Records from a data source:
------------

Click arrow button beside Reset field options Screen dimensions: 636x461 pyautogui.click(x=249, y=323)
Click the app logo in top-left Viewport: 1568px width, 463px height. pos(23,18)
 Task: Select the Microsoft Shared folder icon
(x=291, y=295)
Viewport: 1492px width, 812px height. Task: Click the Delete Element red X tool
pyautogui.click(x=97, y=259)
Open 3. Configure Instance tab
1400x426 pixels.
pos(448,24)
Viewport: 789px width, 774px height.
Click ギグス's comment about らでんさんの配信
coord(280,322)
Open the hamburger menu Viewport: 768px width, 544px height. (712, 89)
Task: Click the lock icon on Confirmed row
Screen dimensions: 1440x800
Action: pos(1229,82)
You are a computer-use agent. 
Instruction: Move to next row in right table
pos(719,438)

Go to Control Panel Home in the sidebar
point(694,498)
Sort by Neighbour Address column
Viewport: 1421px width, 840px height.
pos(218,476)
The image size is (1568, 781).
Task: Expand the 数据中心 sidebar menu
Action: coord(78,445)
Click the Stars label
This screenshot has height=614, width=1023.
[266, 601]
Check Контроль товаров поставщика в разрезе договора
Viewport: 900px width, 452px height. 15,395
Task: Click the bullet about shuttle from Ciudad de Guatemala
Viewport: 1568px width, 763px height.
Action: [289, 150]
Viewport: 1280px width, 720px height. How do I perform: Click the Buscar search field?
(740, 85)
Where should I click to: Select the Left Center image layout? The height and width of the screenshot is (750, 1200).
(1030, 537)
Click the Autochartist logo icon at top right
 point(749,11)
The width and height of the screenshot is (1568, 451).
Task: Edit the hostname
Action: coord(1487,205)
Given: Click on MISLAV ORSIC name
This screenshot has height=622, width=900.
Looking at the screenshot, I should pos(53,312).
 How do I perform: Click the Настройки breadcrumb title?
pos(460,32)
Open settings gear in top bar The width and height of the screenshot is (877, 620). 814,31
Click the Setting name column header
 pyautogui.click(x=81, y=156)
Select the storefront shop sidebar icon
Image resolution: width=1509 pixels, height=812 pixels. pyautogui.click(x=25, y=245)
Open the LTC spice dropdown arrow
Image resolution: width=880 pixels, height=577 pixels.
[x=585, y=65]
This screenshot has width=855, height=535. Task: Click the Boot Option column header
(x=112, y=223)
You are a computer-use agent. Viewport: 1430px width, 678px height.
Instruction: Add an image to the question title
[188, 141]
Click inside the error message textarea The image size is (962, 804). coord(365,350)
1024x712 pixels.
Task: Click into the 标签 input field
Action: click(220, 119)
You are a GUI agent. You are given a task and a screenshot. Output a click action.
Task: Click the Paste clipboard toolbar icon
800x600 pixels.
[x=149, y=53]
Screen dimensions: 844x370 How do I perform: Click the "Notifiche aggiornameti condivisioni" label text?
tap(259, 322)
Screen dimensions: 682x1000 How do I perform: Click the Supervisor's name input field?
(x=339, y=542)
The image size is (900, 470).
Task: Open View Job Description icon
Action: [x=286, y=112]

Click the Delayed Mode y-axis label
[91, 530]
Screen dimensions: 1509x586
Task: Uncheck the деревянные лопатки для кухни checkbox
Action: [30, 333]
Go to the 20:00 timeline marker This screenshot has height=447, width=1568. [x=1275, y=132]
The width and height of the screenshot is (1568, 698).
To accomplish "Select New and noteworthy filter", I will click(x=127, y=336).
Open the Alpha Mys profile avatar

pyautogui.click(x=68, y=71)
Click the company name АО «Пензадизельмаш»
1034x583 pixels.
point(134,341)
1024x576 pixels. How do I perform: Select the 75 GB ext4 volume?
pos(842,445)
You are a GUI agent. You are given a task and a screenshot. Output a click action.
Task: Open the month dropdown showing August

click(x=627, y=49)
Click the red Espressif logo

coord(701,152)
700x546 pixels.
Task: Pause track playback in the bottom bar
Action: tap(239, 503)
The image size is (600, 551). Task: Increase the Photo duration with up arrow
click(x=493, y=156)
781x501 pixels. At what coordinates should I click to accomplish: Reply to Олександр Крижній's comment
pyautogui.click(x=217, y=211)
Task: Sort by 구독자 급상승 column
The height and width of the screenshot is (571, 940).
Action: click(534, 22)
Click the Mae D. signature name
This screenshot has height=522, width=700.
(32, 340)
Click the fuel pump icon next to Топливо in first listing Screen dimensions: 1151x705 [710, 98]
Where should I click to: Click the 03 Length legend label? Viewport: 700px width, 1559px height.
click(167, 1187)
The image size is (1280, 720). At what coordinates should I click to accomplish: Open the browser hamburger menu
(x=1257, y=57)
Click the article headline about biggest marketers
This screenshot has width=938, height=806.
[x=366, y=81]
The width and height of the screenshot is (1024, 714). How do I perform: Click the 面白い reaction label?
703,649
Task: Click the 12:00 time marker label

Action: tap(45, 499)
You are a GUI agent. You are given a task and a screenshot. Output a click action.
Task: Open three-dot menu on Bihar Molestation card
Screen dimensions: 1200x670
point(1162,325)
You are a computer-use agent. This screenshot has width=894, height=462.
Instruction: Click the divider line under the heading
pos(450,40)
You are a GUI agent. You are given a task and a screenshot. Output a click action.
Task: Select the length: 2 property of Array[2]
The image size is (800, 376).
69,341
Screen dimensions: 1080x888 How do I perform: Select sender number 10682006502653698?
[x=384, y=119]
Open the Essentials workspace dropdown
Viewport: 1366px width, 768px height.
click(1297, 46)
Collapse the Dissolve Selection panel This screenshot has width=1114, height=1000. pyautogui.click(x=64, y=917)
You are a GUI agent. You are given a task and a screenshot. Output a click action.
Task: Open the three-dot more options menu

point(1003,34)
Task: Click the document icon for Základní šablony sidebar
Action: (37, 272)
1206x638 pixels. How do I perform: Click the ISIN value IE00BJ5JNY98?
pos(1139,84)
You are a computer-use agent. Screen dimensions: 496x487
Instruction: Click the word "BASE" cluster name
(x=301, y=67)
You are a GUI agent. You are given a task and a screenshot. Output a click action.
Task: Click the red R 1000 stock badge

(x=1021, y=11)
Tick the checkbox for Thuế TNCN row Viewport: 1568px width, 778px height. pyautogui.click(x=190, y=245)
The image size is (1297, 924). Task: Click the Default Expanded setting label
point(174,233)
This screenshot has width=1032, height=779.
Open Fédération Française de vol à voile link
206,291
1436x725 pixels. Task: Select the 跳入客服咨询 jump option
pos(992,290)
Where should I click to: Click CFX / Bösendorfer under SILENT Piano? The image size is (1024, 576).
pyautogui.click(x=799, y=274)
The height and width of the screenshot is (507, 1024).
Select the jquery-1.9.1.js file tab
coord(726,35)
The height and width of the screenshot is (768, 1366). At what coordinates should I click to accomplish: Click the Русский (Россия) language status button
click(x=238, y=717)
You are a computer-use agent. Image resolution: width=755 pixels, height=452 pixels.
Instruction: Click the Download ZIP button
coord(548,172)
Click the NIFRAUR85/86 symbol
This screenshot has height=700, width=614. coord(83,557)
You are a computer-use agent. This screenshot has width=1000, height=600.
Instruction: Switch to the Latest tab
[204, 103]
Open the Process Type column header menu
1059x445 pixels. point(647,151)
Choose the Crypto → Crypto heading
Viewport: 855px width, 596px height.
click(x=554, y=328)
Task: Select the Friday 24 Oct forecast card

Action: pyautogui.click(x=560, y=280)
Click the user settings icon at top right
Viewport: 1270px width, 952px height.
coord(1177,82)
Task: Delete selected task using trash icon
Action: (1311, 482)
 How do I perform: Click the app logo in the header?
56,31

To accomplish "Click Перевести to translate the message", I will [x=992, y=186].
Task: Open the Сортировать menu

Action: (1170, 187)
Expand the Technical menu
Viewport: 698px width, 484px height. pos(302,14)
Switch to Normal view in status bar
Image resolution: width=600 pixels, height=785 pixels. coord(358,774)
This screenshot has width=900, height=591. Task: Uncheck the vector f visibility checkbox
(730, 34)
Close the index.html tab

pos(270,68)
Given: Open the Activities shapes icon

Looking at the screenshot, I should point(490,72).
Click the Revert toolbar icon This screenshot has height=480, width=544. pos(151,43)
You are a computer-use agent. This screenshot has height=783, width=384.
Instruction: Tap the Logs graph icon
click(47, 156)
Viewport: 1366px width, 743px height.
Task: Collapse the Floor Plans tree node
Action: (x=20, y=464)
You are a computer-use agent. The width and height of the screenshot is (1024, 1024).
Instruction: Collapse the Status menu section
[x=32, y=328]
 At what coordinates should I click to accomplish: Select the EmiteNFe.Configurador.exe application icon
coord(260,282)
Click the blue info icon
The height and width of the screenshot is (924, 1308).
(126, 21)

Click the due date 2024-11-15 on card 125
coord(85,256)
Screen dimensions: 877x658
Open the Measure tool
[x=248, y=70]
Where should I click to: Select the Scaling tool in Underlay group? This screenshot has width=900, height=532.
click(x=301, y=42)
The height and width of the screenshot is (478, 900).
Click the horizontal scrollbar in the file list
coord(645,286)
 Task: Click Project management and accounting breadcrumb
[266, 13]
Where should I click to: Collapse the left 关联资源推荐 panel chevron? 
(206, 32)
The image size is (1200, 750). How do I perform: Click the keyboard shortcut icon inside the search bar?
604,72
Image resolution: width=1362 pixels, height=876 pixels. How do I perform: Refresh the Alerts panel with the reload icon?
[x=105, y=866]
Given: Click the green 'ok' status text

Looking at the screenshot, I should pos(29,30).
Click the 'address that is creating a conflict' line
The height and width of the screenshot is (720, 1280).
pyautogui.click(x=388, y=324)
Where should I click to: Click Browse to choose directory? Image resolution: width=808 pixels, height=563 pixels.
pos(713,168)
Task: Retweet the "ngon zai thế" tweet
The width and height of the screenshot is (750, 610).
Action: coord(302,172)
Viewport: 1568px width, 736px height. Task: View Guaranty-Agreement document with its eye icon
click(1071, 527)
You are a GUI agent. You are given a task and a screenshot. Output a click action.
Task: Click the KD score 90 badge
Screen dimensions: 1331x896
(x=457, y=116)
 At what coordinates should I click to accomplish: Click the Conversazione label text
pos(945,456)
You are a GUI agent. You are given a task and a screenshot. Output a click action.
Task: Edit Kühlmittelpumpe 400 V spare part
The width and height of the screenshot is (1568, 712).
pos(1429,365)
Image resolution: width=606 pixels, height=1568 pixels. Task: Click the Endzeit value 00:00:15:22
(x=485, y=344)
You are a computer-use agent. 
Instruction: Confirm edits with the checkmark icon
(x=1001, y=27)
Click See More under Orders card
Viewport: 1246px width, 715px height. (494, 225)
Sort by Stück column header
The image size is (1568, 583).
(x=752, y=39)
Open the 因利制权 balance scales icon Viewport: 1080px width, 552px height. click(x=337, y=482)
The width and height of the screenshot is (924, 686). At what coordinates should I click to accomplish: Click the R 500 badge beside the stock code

------------

# REQUIRED WORK
Using the records above, find and show each line with the string "computer".

# TASK SOLUTION
You are a computer-use agent. 
You are a computer-use agent. Viewport: 1430px width, 678px height.
You are a computer-use agent. This screenshot has width=894, height=462.
You are a computer-use agent. Screen dimensions: 496x487
You are a computer-use agent. Image resolution: width=755 pixels, height=452 pixels.
You are a computer-use agent. This screenshot has width=1000, height=600.
You are a computer-use agent. This screenshot has height=783, width=384.
You are a computer-use agent. The width and height of the screenshot is (1024, 1024).
You are a computer-use agent. 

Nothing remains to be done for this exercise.